Often these hardware improvements exacerbate problems with memory management. For years the runtime of the default JVM garbage collector would blow up past 48 GB of allocations. Which was probably fine for 99% of software out there, but the day your honking great server blew past that... was a bad day all round.

It pays to know your allocators and garbage collectors inside and out for modern cloud scale computing.


Yeah, it's a huge probelm with Cassandra.

The 4.0 version of cassandra is finally doing the smart thing and spinning up separate threads dedicated to sets/shards of hash ranges held by a node. I'm not sure if they'll run different JVMs per thread as well to do further sharding of the GC generations as well or if they can effectively do that from one JVM, but that would make sense


I'm not quite sure why, but Java/JVM seems to be uniquely bad with regards to memory usage. Nothing else seems to use quite so much memory. It's expected that C/C++/Rust would be better, but similar languages like C# also seems much better. Even Python/Ruby/JavaScript don't seem as bad.
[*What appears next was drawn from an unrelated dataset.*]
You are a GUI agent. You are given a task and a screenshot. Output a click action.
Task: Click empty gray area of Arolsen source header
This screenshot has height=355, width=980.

Is heap management that far from the algorithmic headaches of Garbage Collection? Compiled languages typically are "arena allocators" by default and probably don't hit these similar heap management/paring/centralizing/compaction problems until they do a ton of dynamic datastructure allocations and manipulations.

... and they get to punt to the OS too.

I'd certainly believe this isn't a "solved" problem.


I've spent some time really studying memory allocation. It seems to me that almost any high-performance application will take advantage of the fine-details of memory allocators to optimize themselves.

There's something to be said about garbage collection as an actual strategy (!!). I know people think that garbage collection is slow, but... very smart people have put their minds on the memory problem.

A generational garbage collector is designed to tackle fragmentation head-on. Every "generation", the garbage collector recompacts all the data, "squeezing" your fragmentation out of the memory area.

Because some data is "longer lived" than other data, the compacted data is placed into a new generational-pool, where it is left alone for the next collection. IE: All data that survived a collection at time T will be left alone at collect time T+1. Maybe at time T+2 will it be re-checked... and those that survive the check at T+2 will be left alone until T+6.

--------------

This generational strategy minimizes the copying / moving of data around the fragmentation issue. Still though: moving / copying data is the singular catch-all solution to fragmentation.


This sort of thing is why I'm generally not impressed by the perennial "GC vs. manual memory management" debate. Manual memory management usually isn't. Simply using "malloc" isn't manual memory management, there's still a lot of stuff going on behind the scenes that may or may not match your program's use case. Both GC and "manual" memory management aren't single points, they're suites of options, which you can often mix and match beyond that. Statements like "Manual memory management is better than GC" is roughly like saying "Pie tastes better than cake!"... it doesn't even really make sense, there's so many pies and so many cakes that there's no way to universally order them like that, even for a specific person; add in the subjectivity of taste (in this metaphor, the different needs various programs have of memory in the first place) and it's beyond absurd.

(To my mind, "manual memory management" is when you get a big slab of memory from something, doesn't much matter what, and everything else is managed in your application code. If you're not doing that, you've got some sort of "automation" involved, and that automation can mismatch your program's memory needs every bit as much as a "GC" can.)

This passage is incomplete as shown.